Quelles pistes de prévention et d’amélioration ?
Comme nous le précisions dans de précédents articles, le premier levier de prévention réside dans le fait de développer une culture d’entreprise mettant la santé psychologique des salariés au rang de priorité stratégique .
Il est par ailleurs primordial de ne jamais banaliser une situation contraignante, même si elle est inhérente à la nature travail. Il est ainsi primordial que les managers, les collègues et les professionnels de soutien expriment leur considération à l’égard des professionnels soumis à de fortes exigences émotionnelles, et ce d’autant plus lorsqu’elles sont quotidiennes. Il s’agit en somme de ne jamais banaliser ces situations et de ne jamais considérer qu’on s’y habitue par la force des choses.

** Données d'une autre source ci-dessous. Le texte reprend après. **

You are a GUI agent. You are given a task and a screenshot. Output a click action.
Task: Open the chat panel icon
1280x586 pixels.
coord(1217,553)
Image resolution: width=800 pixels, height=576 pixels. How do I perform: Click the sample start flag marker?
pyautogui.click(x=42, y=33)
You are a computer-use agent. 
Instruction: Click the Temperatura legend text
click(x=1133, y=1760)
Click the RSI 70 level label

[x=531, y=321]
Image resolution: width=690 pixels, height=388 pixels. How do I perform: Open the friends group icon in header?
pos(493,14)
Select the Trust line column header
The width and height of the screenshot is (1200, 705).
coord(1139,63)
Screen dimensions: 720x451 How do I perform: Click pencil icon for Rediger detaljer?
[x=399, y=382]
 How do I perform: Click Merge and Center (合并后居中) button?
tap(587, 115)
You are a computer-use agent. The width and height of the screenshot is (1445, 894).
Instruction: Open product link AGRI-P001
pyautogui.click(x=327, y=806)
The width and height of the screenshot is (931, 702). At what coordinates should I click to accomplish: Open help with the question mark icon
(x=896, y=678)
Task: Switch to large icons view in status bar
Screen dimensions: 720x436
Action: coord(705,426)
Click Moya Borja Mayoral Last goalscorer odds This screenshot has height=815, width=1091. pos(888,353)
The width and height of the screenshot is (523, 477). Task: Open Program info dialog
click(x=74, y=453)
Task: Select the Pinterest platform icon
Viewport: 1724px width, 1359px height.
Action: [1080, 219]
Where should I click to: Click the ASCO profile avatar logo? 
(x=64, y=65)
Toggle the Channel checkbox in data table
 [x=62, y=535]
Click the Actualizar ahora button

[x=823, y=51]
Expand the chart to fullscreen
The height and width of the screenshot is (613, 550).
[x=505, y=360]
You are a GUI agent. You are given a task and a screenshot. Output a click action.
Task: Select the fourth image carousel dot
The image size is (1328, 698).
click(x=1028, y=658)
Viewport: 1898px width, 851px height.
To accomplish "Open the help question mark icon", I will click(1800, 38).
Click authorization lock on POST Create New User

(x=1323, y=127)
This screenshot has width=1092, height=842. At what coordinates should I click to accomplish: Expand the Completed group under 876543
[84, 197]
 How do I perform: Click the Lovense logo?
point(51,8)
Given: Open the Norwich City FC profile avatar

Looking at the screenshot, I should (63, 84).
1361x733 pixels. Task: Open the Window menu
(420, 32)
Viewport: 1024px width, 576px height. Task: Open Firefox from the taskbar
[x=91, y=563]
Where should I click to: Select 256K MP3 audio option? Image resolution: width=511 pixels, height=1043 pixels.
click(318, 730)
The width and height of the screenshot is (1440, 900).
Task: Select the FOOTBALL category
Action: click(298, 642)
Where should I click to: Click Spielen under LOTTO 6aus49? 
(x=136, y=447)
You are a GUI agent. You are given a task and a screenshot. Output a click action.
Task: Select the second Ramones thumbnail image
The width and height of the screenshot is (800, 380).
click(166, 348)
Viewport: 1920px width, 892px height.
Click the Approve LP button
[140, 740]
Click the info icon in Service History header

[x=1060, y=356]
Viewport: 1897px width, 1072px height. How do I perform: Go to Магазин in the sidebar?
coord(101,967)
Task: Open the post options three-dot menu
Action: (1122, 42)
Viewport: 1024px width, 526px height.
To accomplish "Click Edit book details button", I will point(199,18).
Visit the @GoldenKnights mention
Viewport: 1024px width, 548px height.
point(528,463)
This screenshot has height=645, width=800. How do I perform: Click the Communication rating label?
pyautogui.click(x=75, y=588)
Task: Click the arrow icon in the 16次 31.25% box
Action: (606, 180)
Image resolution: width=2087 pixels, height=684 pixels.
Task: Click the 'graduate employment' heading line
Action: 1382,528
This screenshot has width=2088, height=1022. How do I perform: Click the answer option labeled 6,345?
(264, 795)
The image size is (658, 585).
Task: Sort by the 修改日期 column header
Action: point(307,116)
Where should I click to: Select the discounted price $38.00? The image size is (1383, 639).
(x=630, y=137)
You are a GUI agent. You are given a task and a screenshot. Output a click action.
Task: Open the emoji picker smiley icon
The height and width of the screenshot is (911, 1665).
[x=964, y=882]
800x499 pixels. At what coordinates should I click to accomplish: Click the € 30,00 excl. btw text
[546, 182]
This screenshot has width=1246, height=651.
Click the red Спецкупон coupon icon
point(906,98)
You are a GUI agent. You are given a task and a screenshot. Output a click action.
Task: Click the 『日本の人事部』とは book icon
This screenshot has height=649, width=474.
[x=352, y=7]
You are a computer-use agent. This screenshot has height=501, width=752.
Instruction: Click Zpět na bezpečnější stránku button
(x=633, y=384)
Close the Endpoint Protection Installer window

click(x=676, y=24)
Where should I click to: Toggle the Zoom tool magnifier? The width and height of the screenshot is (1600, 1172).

Il est également important de mettre à la disposition des professionnels des procédures de signalement permettant d’alerter leur hiérarchie lorsqu’ils sont confrontés à des situations difficiles à supporter. Dans ce cas de figure, un soutien peut être rapidement exprimé et des mesures de retrait peuvent être proposées au professionnel concerné.
Sur un plan plus préventif, les espaces de régulation permettant aux professionnels d’exprimer leur ressenti au travail sont également précieux. Plusieurs formats sont envisageables. Le secteur social et médico-social est, par exemple, friand d’espaces d’analyses de la pratique où les professionnels s’expriment sous le sceau du secret, sous la supervision d’un animateur neutre, hors hiérarchie. D’autres employeurs privilégient les sessions de droit d’expression ou les démarches de prévention par l’écoute.
En effet, la recherche a permis d’observer que le soutien émotionnel permettait de limiter les effets néfastes des contraintes émotionnelles. Plus précisément, des recherches ont démontré que lorsque les professionnels du secteur se soutenaient les uns les autres et qu’ils bénéficiaient d’un soutien de leur hiérarchie, les effets négatifs de situations professionnelles émotionnellement perturbantes sur leur épuisement professionnel, leur créativité et leur motivation étaient atténués.
Tous ces formats sont efficients à partir du moment où ils s’inscrivent dans les routines de l’organisation et où ils permettent d’offrir un espace institutionnel légitimant l’expression des émotions au travail.